06/14/2026
Good Debt vs. Bad Debt: What Every Business Owner Should Know
Not all debt is bad. In fact, strategic debt can accelerate your business growth. But bad debt will destroy you.
Here's the difference:
**Good Debt:**
- Debt that generates more revenue than it costs
- Business loans for equipment, inventory, or expansion
- Interest rate is reasonable (under 10%)

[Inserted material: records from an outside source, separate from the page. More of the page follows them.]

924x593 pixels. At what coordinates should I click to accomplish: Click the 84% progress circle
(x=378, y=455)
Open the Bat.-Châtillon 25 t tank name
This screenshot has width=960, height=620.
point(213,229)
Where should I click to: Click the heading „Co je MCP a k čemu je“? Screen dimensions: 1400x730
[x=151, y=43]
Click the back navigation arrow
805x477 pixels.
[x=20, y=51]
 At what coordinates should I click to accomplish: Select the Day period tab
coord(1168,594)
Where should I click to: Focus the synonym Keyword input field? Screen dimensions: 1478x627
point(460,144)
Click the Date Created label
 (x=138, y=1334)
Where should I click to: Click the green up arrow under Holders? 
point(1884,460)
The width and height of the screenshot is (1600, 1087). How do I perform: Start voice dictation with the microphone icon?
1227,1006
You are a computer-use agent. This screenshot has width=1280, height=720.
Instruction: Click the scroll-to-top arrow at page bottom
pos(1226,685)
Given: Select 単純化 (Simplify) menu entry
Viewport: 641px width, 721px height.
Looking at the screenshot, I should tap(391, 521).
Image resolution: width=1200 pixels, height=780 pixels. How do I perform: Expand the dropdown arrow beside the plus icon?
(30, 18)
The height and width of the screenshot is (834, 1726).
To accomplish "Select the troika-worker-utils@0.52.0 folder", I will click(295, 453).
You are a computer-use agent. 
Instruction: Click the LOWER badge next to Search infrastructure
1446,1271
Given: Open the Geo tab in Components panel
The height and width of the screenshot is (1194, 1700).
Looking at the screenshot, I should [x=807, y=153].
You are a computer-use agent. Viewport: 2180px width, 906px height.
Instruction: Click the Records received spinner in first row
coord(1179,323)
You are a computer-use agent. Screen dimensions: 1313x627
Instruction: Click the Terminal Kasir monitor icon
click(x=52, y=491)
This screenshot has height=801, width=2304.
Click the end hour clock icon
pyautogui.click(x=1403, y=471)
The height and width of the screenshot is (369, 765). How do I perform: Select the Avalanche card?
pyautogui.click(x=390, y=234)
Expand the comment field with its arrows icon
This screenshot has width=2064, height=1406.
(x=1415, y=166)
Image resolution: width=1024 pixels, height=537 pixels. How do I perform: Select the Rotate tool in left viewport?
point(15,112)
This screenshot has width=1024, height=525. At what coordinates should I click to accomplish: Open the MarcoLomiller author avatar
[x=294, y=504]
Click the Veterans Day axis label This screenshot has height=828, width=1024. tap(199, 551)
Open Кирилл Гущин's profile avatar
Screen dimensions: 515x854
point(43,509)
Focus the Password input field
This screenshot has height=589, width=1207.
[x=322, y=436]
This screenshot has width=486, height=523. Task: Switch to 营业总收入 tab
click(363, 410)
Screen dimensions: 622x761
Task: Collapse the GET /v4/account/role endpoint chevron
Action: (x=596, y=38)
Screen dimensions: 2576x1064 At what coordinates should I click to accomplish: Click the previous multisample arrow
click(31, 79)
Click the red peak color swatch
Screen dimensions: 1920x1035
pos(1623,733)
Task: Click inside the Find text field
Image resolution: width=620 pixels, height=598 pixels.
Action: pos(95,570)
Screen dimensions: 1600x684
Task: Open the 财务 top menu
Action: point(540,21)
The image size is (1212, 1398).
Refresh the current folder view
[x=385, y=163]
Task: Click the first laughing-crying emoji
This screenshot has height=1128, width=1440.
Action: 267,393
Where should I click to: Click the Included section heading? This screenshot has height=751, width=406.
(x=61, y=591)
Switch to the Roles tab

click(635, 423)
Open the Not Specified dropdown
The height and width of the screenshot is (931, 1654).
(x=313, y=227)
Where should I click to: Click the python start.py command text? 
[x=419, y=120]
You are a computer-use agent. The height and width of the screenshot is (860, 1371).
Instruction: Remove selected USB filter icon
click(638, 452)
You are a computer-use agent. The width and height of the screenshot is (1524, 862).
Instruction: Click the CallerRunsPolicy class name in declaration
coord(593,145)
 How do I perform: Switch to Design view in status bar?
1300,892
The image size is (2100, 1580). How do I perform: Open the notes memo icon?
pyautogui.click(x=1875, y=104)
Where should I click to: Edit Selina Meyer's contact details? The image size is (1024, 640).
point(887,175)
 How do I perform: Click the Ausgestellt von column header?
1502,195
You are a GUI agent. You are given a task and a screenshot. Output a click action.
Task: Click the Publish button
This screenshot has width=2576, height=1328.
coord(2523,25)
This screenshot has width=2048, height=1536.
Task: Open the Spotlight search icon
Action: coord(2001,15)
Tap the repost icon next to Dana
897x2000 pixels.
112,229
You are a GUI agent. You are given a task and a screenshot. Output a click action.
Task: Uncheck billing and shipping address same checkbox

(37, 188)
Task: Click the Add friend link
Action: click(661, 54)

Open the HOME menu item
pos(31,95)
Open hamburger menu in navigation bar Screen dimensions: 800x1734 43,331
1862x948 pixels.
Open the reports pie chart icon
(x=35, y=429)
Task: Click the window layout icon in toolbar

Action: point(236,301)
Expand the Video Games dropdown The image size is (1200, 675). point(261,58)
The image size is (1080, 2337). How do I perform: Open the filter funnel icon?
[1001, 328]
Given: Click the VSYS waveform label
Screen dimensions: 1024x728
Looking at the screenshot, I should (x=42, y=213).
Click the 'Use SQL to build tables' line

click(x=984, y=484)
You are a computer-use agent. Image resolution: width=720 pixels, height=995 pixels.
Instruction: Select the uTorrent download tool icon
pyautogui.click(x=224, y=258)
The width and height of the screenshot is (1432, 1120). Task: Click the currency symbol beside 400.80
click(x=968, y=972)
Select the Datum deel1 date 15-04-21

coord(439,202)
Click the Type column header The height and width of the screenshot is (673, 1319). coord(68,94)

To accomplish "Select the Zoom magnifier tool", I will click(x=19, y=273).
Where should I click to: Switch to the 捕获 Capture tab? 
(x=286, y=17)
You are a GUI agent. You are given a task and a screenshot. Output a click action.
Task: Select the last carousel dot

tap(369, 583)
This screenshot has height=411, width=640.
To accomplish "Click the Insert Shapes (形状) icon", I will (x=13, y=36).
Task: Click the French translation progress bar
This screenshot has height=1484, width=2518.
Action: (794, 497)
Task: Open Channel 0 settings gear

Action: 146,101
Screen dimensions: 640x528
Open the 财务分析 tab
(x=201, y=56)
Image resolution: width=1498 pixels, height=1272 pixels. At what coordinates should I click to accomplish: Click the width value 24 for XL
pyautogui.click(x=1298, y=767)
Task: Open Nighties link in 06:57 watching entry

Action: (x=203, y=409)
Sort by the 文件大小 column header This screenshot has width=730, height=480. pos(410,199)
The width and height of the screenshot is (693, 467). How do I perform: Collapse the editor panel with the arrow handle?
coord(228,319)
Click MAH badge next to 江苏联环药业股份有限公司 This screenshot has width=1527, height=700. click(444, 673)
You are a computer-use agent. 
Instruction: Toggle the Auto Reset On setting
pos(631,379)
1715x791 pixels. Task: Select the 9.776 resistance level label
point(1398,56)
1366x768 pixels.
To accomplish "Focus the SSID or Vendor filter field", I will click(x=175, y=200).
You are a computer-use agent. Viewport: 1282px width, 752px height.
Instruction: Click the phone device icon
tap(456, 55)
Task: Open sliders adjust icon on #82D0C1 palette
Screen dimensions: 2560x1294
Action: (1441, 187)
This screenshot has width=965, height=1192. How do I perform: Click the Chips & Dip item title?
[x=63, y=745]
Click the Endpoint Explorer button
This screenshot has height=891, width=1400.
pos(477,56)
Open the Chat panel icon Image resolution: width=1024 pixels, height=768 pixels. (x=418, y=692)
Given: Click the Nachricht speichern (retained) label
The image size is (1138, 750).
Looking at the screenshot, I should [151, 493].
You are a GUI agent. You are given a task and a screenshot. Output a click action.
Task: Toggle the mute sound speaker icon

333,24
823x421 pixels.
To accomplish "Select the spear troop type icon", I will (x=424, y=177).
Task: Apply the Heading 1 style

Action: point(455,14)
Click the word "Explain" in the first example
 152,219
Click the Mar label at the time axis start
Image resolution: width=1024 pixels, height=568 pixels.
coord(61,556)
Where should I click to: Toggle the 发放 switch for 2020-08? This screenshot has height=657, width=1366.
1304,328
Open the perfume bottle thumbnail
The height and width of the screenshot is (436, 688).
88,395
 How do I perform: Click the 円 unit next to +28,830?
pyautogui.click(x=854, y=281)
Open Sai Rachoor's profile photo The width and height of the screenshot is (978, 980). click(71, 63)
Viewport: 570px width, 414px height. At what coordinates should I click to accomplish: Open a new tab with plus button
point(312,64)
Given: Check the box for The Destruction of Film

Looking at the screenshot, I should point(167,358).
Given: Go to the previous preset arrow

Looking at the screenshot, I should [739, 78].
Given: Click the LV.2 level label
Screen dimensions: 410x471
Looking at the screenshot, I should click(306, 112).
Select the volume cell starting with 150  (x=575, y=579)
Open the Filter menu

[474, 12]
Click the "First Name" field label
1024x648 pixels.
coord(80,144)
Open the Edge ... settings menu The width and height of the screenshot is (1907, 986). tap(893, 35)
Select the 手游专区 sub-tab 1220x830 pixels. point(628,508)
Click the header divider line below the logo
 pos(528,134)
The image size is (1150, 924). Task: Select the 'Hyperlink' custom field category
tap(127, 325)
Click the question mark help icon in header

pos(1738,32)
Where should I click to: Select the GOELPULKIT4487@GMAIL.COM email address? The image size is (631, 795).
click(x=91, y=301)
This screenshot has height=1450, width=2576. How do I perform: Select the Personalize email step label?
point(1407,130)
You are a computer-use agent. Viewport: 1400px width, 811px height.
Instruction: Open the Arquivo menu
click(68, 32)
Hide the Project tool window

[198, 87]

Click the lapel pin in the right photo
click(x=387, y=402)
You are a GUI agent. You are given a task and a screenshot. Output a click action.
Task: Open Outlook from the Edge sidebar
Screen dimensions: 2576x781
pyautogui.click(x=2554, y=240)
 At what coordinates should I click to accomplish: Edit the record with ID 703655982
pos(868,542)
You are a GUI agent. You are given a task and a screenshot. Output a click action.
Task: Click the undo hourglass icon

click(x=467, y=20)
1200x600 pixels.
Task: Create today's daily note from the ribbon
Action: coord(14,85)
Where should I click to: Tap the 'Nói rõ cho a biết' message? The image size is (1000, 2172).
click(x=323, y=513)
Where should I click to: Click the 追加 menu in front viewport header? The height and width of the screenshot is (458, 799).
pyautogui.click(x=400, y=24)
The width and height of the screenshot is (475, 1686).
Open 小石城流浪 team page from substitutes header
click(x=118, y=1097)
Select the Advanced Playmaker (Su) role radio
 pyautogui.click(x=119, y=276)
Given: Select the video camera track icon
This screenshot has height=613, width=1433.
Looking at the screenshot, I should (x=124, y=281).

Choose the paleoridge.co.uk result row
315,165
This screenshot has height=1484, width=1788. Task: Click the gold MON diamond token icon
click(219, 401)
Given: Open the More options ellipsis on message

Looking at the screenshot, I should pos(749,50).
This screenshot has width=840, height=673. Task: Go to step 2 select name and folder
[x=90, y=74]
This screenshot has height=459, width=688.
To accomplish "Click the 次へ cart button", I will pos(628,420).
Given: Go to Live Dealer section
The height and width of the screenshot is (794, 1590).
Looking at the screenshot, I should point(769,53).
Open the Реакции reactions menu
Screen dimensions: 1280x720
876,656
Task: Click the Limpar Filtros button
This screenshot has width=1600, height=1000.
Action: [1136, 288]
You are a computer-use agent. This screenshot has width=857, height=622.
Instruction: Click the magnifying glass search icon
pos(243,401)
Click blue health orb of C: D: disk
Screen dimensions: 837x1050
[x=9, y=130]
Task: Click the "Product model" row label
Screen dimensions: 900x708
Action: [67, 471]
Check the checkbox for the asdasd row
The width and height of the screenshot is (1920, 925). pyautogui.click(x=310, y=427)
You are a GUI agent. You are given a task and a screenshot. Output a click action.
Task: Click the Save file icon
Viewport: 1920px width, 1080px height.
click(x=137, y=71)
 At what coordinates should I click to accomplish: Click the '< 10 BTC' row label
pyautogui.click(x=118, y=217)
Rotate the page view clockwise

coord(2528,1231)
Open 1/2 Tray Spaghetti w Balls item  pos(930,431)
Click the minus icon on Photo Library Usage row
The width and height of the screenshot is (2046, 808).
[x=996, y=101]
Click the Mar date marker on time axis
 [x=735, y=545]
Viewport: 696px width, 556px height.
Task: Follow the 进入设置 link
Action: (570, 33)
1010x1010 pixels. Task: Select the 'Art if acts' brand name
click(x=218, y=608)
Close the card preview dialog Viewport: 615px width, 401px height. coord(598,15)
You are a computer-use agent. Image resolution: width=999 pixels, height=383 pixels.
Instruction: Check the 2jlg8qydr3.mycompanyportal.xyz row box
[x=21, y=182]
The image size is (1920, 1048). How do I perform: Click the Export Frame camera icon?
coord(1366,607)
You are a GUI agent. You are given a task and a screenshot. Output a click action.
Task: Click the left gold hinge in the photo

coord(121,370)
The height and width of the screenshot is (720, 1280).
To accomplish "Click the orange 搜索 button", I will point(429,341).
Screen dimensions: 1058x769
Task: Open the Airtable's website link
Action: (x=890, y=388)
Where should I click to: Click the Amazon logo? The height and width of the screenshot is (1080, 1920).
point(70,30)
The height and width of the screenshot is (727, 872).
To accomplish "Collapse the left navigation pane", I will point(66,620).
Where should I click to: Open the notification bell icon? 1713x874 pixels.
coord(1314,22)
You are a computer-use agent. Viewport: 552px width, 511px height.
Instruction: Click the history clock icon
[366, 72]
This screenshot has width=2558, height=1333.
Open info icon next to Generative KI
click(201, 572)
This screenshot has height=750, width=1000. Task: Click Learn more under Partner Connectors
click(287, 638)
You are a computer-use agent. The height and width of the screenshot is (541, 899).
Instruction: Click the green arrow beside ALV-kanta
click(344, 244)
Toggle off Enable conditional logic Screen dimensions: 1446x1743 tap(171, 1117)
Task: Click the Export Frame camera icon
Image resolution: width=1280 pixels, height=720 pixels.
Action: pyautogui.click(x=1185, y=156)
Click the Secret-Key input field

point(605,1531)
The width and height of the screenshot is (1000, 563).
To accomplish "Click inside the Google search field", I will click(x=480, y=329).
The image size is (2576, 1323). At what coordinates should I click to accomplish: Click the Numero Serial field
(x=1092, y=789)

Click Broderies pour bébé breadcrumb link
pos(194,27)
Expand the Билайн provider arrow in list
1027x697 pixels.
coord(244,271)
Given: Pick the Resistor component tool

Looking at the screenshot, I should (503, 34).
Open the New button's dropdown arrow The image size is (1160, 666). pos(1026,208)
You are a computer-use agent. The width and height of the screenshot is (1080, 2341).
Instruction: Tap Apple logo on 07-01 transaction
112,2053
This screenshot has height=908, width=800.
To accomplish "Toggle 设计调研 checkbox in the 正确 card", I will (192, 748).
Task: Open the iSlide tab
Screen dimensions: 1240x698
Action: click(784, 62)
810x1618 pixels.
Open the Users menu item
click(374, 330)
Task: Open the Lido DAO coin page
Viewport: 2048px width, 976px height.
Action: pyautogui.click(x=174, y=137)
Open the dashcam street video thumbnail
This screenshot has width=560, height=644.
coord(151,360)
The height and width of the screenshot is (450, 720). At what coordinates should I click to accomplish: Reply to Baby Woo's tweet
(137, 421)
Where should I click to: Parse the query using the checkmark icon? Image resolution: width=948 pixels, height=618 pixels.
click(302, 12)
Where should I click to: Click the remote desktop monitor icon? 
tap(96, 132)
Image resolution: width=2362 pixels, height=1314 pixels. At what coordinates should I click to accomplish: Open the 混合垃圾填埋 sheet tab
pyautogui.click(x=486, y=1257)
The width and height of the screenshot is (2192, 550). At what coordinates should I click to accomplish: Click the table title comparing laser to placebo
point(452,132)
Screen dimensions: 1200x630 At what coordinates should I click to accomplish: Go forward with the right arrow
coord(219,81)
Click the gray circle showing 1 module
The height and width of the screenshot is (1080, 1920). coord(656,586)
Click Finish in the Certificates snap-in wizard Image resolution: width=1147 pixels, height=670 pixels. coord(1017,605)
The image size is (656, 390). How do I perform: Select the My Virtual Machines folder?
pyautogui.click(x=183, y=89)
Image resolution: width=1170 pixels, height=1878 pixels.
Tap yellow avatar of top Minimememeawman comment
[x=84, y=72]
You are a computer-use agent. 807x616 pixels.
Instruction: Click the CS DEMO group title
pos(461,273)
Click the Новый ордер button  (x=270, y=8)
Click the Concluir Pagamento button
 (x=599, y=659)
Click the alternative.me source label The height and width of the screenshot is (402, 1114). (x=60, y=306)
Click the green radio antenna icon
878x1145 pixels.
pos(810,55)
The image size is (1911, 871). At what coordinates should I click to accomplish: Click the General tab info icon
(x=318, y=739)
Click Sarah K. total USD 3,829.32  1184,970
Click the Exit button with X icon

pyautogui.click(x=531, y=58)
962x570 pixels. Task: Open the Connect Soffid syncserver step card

- You have a clear plan to pay it back
- Example: You borrow $50K for equipment that generates $100K/year in revenue
**Bad Debt:**
- Debt that doesn't generate revenue
- Credit card debt for personal expenses
- High-interest debt (over 15%)
- No plan to pay it back
- Example: You put $10K on a credit card at 20% interest for operating expenses
**The Math:**
Good Debt:
- Borrow $50K at 6% interest
- Equipment generates $100K/year
- Net profit: $94K (after interest)
Bad Debt:
- Borrow $10K at 20% interest
- No additional revenue
- Annual cost: $2K (just in interest)
- You're going backwards
**How to Use Debt Strategically:**
- Only borrow for investments that generate returns
- Keep interest rates low (shop around)
- Have a clear repayment plan
- Maintain a debt-to-equity ratio that's healthy (ask your accountant)
- Don't borrow to cover poor cash flow (fix the underlying problem first)
**The Reality:**
Most successful businesses use debt strategically. The key is knowing the difference between good and bad debt.
Smart debt accelerates growth. Bad debt destroys it.